In the entries that follow, the line with "Task: Expand the 21Lab workspace dropdown" opens the range and the line with "Task: Click the +9 more columns tag" closes it; repeat that range exactly, both lines included.

═════ Listed entries

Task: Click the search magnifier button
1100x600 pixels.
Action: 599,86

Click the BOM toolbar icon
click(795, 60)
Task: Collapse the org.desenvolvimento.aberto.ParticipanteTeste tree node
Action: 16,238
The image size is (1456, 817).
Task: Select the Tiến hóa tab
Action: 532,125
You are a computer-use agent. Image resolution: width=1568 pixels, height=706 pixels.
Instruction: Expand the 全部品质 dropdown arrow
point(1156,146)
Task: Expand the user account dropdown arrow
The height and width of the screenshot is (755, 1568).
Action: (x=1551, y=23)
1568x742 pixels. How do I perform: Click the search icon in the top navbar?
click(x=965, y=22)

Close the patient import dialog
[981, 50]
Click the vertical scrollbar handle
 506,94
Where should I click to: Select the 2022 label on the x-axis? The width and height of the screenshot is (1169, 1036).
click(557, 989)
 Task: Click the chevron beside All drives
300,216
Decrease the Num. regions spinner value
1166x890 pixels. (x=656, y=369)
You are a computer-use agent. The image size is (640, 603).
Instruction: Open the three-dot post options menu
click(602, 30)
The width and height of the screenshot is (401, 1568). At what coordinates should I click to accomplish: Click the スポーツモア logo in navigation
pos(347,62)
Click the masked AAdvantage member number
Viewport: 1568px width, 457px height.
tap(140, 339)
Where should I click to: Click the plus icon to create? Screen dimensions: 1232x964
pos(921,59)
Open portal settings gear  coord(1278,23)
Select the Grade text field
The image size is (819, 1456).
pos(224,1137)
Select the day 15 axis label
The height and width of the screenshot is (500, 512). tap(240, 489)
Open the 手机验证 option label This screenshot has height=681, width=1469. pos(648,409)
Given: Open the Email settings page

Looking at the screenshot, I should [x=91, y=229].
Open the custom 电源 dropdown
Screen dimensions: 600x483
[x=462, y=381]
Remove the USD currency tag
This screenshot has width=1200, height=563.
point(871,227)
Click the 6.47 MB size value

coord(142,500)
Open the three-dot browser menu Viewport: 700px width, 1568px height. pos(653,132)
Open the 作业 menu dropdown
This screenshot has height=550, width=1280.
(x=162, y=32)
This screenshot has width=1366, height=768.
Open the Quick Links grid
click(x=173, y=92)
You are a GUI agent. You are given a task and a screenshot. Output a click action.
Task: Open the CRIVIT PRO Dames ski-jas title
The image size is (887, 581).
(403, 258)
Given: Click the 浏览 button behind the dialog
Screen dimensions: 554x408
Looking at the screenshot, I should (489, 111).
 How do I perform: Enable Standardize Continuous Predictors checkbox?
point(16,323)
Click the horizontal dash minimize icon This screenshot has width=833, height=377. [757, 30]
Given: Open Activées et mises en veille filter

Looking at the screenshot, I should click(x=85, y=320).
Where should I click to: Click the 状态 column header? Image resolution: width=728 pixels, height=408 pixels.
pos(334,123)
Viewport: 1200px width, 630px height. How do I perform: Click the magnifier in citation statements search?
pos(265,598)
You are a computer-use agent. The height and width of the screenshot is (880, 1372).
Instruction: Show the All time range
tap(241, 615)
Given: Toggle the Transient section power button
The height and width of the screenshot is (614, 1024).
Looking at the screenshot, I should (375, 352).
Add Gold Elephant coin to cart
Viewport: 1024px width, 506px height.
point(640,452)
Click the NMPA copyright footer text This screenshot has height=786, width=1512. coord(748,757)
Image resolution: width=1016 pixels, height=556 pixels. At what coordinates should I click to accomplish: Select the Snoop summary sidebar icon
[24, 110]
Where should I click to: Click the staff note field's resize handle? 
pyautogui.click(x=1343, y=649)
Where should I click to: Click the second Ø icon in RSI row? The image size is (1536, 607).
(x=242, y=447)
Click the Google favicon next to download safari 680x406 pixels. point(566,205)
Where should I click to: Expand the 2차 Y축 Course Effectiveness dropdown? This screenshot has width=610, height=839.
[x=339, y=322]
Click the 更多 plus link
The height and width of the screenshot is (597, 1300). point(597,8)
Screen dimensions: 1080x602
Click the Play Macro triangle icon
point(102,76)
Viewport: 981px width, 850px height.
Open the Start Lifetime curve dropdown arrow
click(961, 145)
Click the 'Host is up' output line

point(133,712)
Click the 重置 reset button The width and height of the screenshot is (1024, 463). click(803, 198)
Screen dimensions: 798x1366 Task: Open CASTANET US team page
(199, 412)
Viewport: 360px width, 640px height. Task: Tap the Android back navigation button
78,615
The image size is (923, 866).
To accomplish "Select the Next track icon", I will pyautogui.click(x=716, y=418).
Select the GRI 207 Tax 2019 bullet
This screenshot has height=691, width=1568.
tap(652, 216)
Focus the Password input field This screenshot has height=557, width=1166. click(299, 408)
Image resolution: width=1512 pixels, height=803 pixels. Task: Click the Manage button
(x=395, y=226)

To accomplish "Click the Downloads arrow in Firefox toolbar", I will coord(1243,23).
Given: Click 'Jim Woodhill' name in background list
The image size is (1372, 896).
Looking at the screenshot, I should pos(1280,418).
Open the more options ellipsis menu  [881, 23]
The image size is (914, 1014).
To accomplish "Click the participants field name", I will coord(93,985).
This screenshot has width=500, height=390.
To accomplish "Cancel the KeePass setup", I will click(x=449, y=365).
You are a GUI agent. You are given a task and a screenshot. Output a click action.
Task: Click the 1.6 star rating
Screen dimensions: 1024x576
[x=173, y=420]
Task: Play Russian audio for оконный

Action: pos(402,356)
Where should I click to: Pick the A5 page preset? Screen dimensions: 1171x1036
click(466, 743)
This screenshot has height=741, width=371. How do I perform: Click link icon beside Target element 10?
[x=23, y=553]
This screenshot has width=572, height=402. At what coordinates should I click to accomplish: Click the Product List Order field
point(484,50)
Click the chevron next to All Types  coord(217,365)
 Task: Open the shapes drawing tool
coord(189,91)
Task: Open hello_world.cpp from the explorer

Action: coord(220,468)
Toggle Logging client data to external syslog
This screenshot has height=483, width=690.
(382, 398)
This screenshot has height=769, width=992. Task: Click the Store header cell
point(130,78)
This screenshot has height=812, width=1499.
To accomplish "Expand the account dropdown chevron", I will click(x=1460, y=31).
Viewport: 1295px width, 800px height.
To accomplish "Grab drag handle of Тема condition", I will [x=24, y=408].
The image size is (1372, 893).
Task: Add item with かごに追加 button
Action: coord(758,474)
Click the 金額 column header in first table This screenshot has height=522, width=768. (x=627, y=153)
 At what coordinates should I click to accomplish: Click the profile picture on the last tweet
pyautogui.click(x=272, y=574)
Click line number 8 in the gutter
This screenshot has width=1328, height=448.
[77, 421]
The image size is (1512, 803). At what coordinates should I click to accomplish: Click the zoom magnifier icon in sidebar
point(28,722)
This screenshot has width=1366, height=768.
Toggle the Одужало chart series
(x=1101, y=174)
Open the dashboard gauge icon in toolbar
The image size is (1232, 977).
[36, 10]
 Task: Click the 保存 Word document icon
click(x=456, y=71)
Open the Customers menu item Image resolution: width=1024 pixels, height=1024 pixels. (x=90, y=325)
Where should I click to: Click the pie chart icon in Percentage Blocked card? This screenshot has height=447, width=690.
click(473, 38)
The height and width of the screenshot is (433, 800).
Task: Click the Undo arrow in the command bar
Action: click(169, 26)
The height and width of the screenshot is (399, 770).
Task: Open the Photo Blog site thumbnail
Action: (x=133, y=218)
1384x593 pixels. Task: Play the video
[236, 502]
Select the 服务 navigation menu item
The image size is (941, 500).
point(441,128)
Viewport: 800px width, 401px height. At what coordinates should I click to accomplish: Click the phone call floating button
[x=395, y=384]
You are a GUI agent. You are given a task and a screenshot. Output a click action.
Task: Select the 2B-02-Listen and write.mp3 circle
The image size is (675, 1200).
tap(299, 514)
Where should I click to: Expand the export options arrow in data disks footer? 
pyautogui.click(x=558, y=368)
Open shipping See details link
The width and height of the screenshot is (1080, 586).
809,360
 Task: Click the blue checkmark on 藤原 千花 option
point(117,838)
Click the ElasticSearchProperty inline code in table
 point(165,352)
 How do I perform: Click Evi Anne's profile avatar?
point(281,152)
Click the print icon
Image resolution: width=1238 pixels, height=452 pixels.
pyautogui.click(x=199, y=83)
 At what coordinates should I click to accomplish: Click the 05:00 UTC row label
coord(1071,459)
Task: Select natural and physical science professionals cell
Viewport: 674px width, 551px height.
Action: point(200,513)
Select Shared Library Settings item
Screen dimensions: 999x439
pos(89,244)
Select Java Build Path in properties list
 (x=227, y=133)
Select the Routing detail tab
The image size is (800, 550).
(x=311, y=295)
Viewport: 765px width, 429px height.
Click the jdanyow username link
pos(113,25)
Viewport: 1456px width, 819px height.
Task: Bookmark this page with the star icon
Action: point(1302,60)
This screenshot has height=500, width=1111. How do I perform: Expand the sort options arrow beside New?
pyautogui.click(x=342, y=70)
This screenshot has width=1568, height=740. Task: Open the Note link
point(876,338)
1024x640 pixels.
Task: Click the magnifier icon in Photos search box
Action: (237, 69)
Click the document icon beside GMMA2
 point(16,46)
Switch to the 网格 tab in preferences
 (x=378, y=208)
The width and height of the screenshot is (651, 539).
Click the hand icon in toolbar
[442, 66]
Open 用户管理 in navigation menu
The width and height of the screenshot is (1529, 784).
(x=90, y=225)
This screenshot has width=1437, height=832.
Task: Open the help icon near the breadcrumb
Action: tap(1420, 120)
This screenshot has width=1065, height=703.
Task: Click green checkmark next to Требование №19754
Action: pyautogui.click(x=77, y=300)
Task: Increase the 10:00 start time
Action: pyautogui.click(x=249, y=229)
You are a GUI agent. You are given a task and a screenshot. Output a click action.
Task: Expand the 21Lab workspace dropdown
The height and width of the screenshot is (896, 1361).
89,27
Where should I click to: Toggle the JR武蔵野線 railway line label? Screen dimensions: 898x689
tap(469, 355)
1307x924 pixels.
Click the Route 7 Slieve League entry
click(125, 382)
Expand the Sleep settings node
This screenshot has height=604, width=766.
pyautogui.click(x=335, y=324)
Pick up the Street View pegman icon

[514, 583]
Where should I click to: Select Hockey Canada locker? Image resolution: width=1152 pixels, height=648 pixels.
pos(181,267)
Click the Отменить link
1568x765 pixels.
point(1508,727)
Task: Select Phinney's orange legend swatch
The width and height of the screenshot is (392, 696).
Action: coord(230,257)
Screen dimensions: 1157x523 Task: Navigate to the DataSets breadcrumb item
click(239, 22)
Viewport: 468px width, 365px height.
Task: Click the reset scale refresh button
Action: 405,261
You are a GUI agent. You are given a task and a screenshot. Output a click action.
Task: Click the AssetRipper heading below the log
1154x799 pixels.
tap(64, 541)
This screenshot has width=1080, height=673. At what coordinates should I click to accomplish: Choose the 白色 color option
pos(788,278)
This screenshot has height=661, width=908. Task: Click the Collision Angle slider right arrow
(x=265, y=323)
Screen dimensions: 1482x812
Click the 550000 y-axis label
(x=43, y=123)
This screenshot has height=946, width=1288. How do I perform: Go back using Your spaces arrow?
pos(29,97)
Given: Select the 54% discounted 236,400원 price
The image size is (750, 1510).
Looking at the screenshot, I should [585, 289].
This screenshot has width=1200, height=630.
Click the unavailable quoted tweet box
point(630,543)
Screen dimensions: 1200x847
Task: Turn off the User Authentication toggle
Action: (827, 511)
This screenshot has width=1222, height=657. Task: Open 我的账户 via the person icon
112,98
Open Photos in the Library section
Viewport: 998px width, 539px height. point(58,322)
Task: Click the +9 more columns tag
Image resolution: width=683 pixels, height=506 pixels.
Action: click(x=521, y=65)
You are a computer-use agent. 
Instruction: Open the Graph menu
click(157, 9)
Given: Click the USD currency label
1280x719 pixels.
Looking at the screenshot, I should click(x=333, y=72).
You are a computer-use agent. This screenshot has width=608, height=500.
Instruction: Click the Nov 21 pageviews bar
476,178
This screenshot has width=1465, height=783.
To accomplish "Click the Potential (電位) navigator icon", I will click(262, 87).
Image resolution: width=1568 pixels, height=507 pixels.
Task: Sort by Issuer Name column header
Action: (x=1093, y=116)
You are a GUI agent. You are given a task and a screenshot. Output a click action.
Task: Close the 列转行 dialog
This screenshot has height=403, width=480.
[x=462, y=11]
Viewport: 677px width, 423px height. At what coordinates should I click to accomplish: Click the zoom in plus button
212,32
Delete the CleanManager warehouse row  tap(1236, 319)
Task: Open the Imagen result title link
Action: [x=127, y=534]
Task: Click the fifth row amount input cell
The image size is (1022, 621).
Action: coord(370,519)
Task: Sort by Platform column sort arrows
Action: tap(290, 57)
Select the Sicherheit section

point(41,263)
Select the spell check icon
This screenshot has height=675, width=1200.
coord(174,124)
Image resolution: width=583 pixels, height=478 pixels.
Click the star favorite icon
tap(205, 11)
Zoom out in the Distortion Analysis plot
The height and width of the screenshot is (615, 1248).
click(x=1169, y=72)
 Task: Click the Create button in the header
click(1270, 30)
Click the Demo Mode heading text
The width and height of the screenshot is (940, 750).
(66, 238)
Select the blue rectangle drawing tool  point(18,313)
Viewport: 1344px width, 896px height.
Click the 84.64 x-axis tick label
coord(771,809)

══════════

▶ [Task solution]
Task: Expand the 21Lab workspace dropdown
The height and width of the screenshot is (896, 1361).
89,27
Where should I click to: Toggle the JR武蔵野線 railway line label? Screen dimensions: 898x689
tap(469, 355)
1307x924 pixels.
Click the Route 7 Slieve League entry
click(125, 382)
Expand the Sleep settings node
This screenshot has height=604, width=766.
pyautogui.click(x=335, y=324)
Pick up the Street View pegman icon

[514, 583]
Where should I click to: Select Hockey Canada locker? Image resolution: width=1152 pixels, height=648 pixels.
pos(181,267)
Click the Отменить link
1568x765 pixels.
point(1508,727)
Task: Select Phinney's orange legend swatch
The width and height of the screenshot is (392, 696).
Action: coord(230,257)
Screen dimensions: 1157x523 Task: Navigate to the DataSets breadcrumb item
click(239, 22)
Viewport: 468px width, 365px height.
Task: Click the reset scale refresh button
Action: 405,261
You are a GUI agent. You are given a task and a screenshot. Output a click action.
Task: Click the AssetRipper heading below the log
1154x799 pixels.
tap(64, 541)
This screenshot has width=1080, height=673. At what coordinates should I click to accomplish: Choose the 白色 color option
pos(788,278)
This screenshot has height=661, width=908. Task: Click the Collision Angle slider right arrow
(x=265, y=323)
Screen dimensions: 1482x812
Click the 550000 y-axis label
(x=43, y=123)
This screenshot has height=946, width=1288. How do I perform: Go back using Your spaces arrow?
pos(29,97)
Given: Select the 54% discounted 236,400원 price
The image size is (750, 1510).
Looking at the screenshot, I should [585, 289].
This screenshot has width=1200, height=630.
Click the unavailable quoted tweet box
point(630,543)
Screen dimensions: 1200x847
Task: Turn off the User Authentication toggle
Action: (827, 511)
This screenshot has width=1222, height=657. Task: Open 我的账户 via the person icon
112,98
Open Photos in the Library section
Viewport: 998px width, 539px height. point(58,322)
Task: Click the +9 more columns tag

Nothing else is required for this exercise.